Copy each of the following entries back without change.

[Start of Attachment]

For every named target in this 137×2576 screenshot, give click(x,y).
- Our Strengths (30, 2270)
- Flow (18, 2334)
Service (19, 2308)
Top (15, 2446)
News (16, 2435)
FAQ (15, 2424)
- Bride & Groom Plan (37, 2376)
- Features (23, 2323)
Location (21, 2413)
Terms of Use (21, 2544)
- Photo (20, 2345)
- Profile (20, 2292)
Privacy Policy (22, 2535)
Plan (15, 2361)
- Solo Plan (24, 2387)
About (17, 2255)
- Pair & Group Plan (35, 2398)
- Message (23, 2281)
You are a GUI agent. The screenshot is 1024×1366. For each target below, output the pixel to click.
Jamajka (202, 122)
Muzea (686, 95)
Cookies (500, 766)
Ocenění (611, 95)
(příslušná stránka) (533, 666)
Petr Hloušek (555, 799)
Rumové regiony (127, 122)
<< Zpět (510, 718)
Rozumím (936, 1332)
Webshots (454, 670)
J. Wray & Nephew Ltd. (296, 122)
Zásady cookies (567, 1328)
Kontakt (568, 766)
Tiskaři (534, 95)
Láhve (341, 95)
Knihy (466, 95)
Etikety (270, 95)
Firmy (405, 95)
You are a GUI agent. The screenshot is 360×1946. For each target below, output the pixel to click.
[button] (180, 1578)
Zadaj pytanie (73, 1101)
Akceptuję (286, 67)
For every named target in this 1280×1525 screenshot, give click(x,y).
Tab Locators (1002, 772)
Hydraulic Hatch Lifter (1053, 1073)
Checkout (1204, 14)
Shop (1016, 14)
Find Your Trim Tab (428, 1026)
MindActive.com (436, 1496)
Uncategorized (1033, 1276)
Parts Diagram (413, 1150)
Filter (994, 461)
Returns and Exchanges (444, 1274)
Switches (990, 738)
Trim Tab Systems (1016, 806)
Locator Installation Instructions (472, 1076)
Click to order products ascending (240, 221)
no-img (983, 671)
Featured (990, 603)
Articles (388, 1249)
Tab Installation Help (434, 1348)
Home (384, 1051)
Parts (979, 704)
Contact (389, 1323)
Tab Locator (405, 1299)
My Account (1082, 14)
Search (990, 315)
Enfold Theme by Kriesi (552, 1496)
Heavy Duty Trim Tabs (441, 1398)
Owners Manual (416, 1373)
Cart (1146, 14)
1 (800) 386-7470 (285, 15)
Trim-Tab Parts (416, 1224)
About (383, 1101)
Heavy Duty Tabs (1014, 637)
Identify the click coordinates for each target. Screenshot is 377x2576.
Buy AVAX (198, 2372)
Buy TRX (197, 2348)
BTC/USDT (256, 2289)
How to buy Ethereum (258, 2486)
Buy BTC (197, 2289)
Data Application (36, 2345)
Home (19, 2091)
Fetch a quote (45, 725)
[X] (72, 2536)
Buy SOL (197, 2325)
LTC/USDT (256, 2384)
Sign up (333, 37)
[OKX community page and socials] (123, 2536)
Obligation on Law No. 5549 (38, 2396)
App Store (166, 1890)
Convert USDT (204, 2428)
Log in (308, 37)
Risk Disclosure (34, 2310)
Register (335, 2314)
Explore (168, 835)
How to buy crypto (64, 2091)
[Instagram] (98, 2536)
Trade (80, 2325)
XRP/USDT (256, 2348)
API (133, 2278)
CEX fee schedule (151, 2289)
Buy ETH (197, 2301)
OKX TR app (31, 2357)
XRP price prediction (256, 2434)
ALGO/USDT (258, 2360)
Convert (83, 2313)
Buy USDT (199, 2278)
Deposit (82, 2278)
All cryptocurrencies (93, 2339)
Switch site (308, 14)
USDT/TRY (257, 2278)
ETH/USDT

[End of Attachment]

**Task output**.
For every named target in this 137×2576 screenshot, give click(x,y).
- Our Strengths (30, 2270)
- Flow (18, 2334)
Service (19, 2308)
Top (15, 2446)
News (16, 2435)
FAQ (15, 2424)
- Bride & Groom Plan (37, 2376)
- Features (23, 2323)
Location (21, 2413)
Terms of Use (21, 2544)
- Photo (20, 2345)
- Profile (20, 2292)
Privacy Policy (22, 2535)
Plan (15, 2361)
- Solo Plan (24, 2387)
About (17, 2255)
- Pair & Group Plan (35, 2398)
- Message (23, 2281)
You are a GUI agent. The screenshot is 1024×1366. For each target below, output the pixel to click.
Jamajka (202, 122)
Muzea (686, 95)
Cookies (500, 766)
Ocenění (611, 95)
(příslušná stránka) (533, 666)
Petr Hloušek (555, 799)
Rumové regiony (127, 122)
<< Zpět (510, 718)
Rozumím (936, 1332)
Webshots (454, 670)
J. Wray & Nephew Ltd. (296, 122)
Zásady cookies (567, 1328)
Kontakt (568, 766)
Tiskaři (534, 95)
Láhve (341, 95)
Knihy (466, 95)
Etikety (270, 95)
Firmy (405, 95)
You are a GUI agent. The screenshot is 360×1946. For each target below, output the pixel to click.
[button] (180, 1578)
Zadaj pytanie (73, 1101)
Akceptuję (286, 67)
For every named target in this 1280×1525 screenshot, give click(x,y).
Tab Locators (1002, 772)
Hydraulic Hatch Lifter (1053, 1073)
Checkout (1204, 14)
Shop (1016, 14)
Find Your Trim Tab (428, 1026)
MindActive.com (436, 1496)
Uncategorized (1033, 1276)
Parts Diagram (413, 1150)
Filter (994, 461)
Returns and Exchanges (444, 1274)
Switches (990, 738)
Trim Tab Systems (1016, 806)
Locator Installation Instructions (472, 1076)
Click to order products ascending (240, 221)
no-img (983, 671)
Featured (990, 603)
Articles (388, 1249)
Tab Installation Help (434, 1348)
Home (384, 1051)
Parts (979, 704)
Contact (389, 1323)
Tab Locator (405, 1299)
My Account (1082, 14)
Search (990, 315)
Enfold Theme by Kriesi (552, 1496)
Heavy Duty Trim Tabs (441, 1398)
Owners Manual (416, 1373)
Cart (1146, 14)
1 (800) 386-7470 (285, 15)
Trim-Tab Parts (416, 1224)
About (383, 1101)
Heavy Duty Tabs (1014, 637)
Identify the click coordinates for each target. Screenshot is 377x2576.
Buy AVAX (198, 2372)
Buy TRX (197, 2348)
BTC/USDT (256, 2289)
How to buy Ethereum (258, 2486)
Buy BTC (197, 2289)
Data Application (36, 2345)
Home (19, 2091)
Fetch a quote (45, 725)
[X] (72, 2536)
Buy SOL (197, 2325)
LTC/USDT (256, 2384)
Sign up (333, 37)
[OKX community page and socials] (123, 2536)
Obligation on Law No. 5549 (38, 2396)
App Store (166, 1890)
Convert USDT (204, 2428)
Log in (308, 37)
Risk Disclosure (34, 2310)
Register (335, 2314)
Explore (168, 835)
How to buy crypto (64, 2091)
[Instagram] (98, 2536)
Trade (80, 2325)
XRP/USDT (256, 2348)
API (133, 2278)
CEX fee schedule (151, 2289)
Buy ETH (197, 2301)
OKX TR app (31, 2357)
XRP price prediction (256, 2434)
ALGO/USDT (258, 2360)
Convert (83, 2313)
Buy USDT (199, 2278)
Deposit (82, 2278)
All cryptocurrencies (93, 2339)
Switch site (308, 14)
USDT/TRY (257, 2278)
ETH/USDT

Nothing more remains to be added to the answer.